Dem Betrachter stellen sich Fragen. Das Gesicht hat man doch schon mal gesehen? Sind es Spiegelungen in Dreieckform, quasi diagonal? Haben die unterschiedlichen Hintergrundfarben – Rot, Gelb, Schwarz – etwas zu bedeuten? Im Gespräch stellt sich heraus, dass der Betrachter an einem Werk hängen geblieben ist, das der Künstlerin sehr wichtig ist. Es ist ihr Selbstporträt, in einer Sechserserie. Dass die Augen abgedeckt sind, ist Absicht. „Es ist witzig, sich selbst einzubeziehen“, sagt Marlis Weber-Raudenbusch, „ich bin manchmal sehr ironisch.“ Dazu gehört ihre Anmerkung, Künstler seien „der Schlag Sahne für die Gesellschaft. Wir werden nur benutzt, wenn alles schon da ist“.

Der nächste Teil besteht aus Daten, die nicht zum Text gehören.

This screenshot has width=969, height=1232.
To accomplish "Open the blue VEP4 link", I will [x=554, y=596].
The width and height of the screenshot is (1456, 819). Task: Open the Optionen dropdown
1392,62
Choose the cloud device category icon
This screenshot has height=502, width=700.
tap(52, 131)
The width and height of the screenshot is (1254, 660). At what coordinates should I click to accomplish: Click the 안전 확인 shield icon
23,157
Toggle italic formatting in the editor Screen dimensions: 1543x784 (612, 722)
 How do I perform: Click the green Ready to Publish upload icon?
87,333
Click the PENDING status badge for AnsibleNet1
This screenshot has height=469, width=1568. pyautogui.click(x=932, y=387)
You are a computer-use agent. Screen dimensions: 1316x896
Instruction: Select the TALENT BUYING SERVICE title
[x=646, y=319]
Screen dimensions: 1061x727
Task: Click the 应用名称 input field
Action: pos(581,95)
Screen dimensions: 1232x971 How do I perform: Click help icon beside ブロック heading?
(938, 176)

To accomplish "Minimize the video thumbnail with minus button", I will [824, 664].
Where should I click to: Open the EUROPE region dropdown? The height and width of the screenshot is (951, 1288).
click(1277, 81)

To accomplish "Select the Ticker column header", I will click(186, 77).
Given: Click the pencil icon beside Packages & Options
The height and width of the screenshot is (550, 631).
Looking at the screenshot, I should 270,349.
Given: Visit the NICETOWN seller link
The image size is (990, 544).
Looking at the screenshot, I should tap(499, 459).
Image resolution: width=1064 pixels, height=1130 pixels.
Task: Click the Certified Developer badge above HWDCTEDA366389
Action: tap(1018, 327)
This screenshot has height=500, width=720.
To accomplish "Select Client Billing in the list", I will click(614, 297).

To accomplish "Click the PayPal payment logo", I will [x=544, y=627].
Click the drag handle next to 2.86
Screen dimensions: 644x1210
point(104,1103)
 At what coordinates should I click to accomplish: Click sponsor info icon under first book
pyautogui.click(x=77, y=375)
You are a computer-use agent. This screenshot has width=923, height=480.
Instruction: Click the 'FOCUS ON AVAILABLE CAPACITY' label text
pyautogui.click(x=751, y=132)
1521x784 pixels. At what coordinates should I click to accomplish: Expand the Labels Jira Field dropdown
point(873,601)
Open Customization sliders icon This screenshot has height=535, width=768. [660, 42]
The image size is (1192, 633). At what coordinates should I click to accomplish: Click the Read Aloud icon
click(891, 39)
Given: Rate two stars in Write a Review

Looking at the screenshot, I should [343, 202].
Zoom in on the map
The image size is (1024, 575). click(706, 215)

Sie kann es sich leisten, nicht dem Mainstream zu folgen. Sie sei ihrem verstorbenen Ehemann zeitlebens dankbar, dass er ihr jahrzehntelang das Leben der Freischaffenden ermöglicht habe und sie ihrer künstlerischen Entwicklung freien Lauf lassen konnte. Viele Kollegen könnten das nicht, wenn sie auf jedes verkaufte Bild angewiesen seien und im Auftrag „Sofabilder“ malen müssten, die perfekt ins Wohnzimmer passten.

Kein „Themenhopping“

Künstlerische Entwicklung bedeutet bei Marlis Weber-Raudenbusch aber kein „Themenhopping“, auch wenn sie sagt, „ich lebe mit einem permanenten Ideenstau“. Sie variiert. Da steht Zweidimensionales neben Dreidimensionalem, Großes neben Kleinem, Zeichnung neben Acryl, vielleicht noch angereichert mit Collage. Bestes Beispiel dafür ist das im ersten Stock des Hauses präsentierte 24-teilige Hauptwerk.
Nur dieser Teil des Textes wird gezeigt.